Just as the conservative Protestant Evangelical brand of Christianity is stuck on the objective nature of God, reality, and existence, many progressives have embraced the “do as you please” mantra of the world around us. In that circle, pursuing your own path to financial, spiritual, emotional, and psychological happiness is the primary goal. Honoring God, if it’s thought of at all, is thought to be in congruence with individual expressions of self-glorifying pursuit of happiness.
Scripture challenges both of these views. In fact, Proverbs 11:27 seems to imply that both views are correct. However, one doesn’t craft a theology on one Bible verse alone. So, what is this proverb getting at?
He Who Searches Finds It
He who searches out good finds favor, but evil will come to him who seeks it.
God wants to be searched for. He has hidden Himself in His creation, but He isn’t hidden so deeply that He cannot be found. And He is good.
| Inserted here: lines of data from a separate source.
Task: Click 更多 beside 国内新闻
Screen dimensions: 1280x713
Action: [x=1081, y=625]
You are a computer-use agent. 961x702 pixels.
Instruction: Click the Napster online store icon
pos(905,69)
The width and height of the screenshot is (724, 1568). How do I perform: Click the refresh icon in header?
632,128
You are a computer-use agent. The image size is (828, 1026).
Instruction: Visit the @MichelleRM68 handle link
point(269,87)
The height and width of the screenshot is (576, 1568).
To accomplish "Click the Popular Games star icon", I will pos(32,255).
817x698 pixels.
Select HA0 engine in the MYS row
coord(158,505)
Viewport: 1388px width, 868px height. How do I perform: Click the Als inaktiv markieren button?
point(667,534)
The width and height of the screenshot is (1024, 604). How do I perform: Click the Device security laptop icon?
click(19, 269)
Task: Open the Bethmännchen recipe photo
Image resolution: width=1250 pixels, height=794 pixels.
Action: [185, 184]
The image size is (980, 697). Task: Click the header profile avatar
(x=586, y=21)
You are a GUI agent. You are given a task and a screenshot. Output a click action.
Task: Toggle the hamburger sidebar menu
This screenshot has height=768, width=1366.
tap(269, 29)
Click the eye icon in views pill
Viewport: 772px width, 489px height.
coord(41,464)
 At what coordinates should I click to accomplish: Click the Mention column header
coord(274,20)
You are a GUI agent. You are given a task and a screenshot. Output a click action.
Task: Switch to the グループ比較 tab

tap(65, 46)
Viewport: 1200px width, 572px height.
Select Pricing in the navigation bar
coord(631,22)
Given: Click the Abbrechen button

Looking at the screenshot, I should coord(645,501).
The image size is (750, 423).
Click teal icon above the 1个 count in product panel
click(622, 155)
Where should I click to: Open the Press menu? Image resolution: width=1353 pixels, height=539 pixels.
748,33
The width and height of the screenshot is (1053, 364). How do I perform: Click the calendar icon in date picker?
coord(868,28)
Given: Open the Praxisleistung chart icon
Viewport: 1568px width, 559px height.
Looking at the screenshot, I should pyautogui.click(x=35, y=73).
He who searches for God—the only really true and pure good there is—will find His favor. His favor is in Christ, and that’s what it means in Ephesians when it says the mystery of God is the unsearchable riches of Christ. Only those who search those riches have a scintilla of hope in finding them. Everyone else will find evil.
It’s not that we search for good and find it but find evil by default by not searching for good. It’s that our hearts, in their natural conditions, are so fraught with evil that we will only seek evil (and have no problem finding it) until we have been made alive with Christ. Only then can we search for good and find it. But we must make the choice to do so.
What an incredible God to have designed His creation that way. Whatever you seek, that you will find. Are you searching for God?